The data START

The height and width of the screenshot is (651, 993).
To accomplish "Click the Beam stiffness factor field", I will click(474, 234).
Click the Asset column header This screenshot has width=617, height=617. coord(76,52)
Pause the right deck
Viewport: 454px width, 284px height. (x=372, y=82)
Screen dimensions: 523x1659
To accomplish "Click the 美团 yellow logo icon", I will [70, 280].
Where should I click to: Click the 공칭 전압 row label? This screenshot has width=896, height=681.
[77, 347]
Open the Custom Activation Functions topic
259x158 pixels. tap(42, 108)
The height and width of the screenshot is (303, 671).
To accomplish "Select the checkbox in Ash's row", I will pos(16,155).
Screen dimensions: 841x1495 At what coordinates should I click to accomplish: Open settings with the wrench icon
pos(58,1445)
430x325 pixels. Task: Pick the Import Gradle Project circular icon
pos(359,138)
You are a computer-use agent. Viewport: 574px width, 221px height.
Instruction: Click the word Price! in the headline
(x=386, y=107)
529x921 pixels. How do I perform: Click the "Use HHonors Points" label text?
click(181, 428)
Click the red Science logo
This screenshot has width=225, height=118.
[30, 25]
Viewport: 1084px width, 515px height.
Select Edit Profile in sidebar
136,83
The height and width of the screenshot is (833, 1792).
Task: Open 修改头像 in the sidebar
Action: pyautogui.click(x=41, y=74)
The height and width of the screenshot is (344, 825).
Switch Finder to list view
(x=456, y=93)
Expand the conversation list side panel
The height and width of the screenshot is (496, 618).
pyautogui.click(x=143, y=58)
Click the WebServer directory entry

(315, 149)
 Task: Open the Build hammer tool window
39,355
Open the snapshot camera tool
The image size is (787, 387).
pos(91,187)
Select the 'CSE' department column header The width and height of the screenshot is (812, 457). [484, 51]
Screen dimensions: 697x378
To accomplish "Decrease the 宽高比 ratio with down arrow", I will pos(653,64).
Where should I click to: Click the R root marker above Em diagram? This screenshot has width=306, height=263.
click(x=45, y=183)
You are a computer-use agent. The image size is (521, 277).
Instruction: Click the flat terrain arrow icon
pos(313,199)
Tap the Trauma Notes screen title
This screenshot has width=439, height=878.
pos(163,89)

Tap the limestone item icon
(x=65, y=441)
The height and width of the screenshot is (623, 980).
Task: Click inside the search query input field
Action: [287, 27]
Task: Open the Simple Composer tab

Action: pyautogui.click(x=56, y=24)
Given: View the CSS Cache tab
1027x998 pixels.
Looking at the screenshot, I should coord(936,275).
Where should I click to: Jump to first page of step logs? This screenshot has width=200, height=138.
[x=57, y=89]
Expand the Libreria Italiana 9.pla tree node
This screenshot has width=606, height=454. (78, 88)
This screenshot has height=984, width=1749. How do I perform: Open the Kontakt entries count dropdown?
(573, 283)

The data END

For this exercise, restate every record word for word.

Exercise response:
The height and width of the screenshot is (651, 993).
To accomplish "Click the Beam stiffness factor field", I will click(474, 234).
Click the Asset column header This screenshot has width=617, height=617. coord(76,52)
Pause the right deck
Viewport: 454px width, 284px height. (x=372, y=82)
Screen dimensions: 523x1659
To accomplish "Click the 美团 yellow logo icon", I will [70, 280].
Where should I click to: Click the 공칭 전압 row label? This screenshot has width=896, height=681.
[77, 347]
Open the Custom Activation Functions topic
259x158 pixels. tap(42, 108)
The height and width of the screenshot is (303, 671).
To accomplish "Select the checkbox in Ash's row", I will pos(16,155).
Screen dimensions: 841x1495 At what coordinates should I click to accomplish: Open settings with the wrench icon
pos(58,1445)
430x325 pixels. Task: Pick the Import Gradle Project circular icon
pos(359,138)
You are a computer-use agent. Viewport: 574px width, 221px height.
Instruction: Click the word Price! in the headline
(x=386, y=107)
529x921 pixels. How do I perform: Click the "Use HHonors Points" label text?
click(181, 428)
Click the red Science logo
This screenshot has width=225, height=118.
[30, 25]
Viewport: 1084px width, 515px height.
Select Edit Profile in sidebar
136,83
The height and width of the screenshot is (833, 1792).
Task: Open 修改头像 in the sidebar
Action: pyautogui.click(x=41, y=74)
The height and width of the screenshot is (344, 825).
Switch Finder to list view
(x=456, y=93)
Expand the conversation list side panel
The height and width of the screenshot is (496, 618).
pyautogui.click(x=143, y=58)
Click the WebServer directory entry

(315, 149)
 Task: Open the Build hammer tool window
39,355
Open the snapshot camera tool
The image size is (787, 387).
pos(91,187)
Select the 'CSE' department column header The width and height of the screenshot is (812, 457). [484, 51]
Screen dimensions: 697x378
To accomplish "Decrease the 宽高比 ratio with down arrow", I will pos(653,64).
Where should I click to: Click the R root marker above Em diagram? This screenshot has width=306, height=263.
click(x=45, y=183)
You are a computer-use agent. The image size is (521, 277).
Instruction: Click the flat terrain arrow icon
pos(313,199)
Tap the Trauma Notes screen title
This screenshot has width=439, height=878.
pos(163,89)

Tap the limestone item icon
(x=65, y=441)
The height and width of the screenshot is (623, 980).
Task: Click inside the search query input field
Action: [287, 27]
Task: Open the Simple Composer tab

Action: pyautogui.click(x=56, y=24)
Given: View the CSS Cache tab
1027x998 pixels.
Looking at the screenshot, I should coord(936,275).
Where should I click to: Jump to first page of step logs? This screenshot has width=200, height=138.
[x=57, y=89]
Expand the Libreria Italiana 9.pla tree node
This screenshot has width=606, height=454. (78, 88)
This screenshot has height=984, width=1749. How do I perform: Open the Kontakt entries count dropdown?
(573, 283)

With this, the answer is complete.